Keith Richards eschews disciplined order in favor of lived-in comfort in his highly personal London library . Photo by Christopher Simon Sykes.
Andrew Lauren announced his bachelor independence in his previous New York apartment outfitted with modernist furnishings, a black and white scheme tempered with wood, and a bar sign. From Bright Young Things by Brooke de Ocampo with photography by Jonathan Becker, 2002.
Randall Ridless sheathed the walls of this clubby den with a hand-painted tortoiseshell design inspired by Billy Baldwin’s library for Cole Porter in the Waldorf Towers. Elle Decor, March 2005. Photography by Simon Upton.
For a penthouse apartment in New York’s American Thread Building designer Thomas O’Brien combined a masculine Machine Age aesthetic with contemporary forms in an open loft-style plan for a bachelor to relax and enjoy a game of pool with friends. House and Garden; photography by François Halard.
In his own New York apartment Thomas O’Brien layered collections, art, his own renderings and personal ephemera in the spirit of the 19th-century collectors, reinterpreted with a modern point of view. From American Modern: Thomas O’Brien; photography by Laura Resen.
Designer Melinda Ritz imbued the library in the Tudor revival home of Will & Grace creator Max Mutchnick with a rich palette, solid forms and strong contrasts. Elle Decor-April 2012
Ally Coulter layered masculine forms, past and present, in this clubby paneled den she decorated for the 2012 Holiday House.
For a London flat Jonathan Reed layered sober modern forms, natural materials, and handcrafted objects with a palette inspired by nature. The World of Interiors, March 2015. Photography by Simon Upton.

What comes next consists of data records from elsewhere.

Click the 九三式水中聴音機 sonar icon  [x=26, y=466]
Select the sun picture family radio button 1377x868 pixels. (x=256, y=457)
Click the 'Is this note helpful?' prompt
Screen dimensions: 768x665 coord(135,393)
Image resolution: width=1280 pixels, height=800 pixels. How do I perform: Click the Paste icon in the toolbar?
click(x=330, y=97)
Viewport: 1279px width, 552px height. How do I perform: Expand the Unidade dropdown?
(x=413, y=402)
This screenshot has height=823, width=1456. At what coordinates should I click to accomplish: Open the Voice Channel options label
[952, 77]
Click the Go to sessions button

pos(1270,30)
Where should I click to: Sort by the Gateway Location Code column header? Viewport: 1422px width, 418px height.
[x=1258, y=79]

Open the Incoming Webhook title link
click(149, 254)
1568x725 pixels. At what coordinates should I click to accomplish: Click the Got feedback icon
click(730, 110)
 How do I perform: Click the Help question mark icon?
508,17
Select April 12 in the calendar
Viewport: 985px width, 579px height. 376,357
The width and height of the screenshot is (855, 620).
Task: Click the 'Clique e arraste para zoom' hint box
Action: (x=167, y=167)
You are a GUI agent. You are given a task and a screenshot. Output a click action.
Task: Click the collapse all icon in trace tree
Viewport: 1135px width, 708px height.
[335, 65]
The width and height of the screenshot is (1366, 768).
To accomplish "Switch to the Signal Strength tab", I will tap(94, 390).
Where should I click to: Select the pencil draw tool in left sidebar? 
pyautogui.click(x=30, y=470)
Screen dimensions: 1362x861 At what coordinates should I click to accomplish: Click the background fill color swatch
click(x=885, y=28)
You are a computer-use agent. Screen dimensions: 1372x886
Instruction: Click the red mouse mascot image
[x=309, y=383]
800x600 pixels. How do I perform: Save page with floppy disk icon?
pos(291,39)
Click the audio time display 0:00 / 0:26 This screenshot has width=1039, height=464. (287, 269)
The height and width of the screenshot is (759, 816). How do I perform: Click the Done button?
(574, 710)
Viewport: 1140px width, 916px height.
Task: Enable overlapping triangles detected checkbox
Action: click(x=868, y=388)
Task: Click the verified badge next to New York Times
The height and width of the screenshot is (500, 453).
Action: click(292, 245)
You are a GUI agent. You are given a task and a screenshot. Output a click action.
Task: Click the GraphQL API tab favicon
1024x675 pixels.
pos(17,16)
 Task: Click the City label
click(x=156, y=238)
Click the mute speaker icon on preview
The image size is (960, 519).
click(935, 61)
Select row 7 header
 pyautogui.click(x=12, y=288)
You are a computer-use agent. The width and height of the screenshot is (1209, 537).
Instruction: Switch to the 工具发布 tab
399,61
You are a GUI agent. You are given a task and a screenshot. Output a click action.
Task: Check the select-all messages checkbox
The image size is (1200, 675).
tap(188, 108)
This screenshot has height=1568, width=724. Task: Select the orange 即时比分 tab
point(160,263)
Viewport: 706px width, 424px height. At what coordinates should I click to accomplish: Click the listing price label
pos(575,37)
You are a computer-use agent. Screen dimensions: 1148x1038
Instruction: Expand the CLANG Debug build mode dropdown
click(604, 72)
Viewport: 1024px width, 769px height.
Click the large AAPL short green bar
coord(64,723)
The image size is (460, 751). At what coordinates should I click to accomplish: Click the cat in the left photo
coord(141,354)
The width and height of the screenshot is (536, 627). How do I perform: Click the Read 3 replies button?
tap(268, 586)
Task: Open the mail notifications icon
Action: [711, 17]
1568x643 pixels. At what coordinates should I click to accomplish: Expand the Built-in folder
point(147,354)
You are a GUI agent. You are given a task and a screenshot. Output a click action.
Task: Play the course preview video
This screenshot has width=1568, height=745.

On Count Antonio Bolza’s 3,000-acre estates in Umbria his architect son, Benedikt, converted a Modernist tobacco-processing plant into offices queuing the Industrial Age. March, 2015, issue of The World of Interiors. Photography Tim Beddow.
Roubi L’Roubi’s Veere Grenney-designed penthouse in London is a modern take on the 19th-century cabinets d’amateurs. Architectural Digest, May 2015. Photography by Björn Wallander.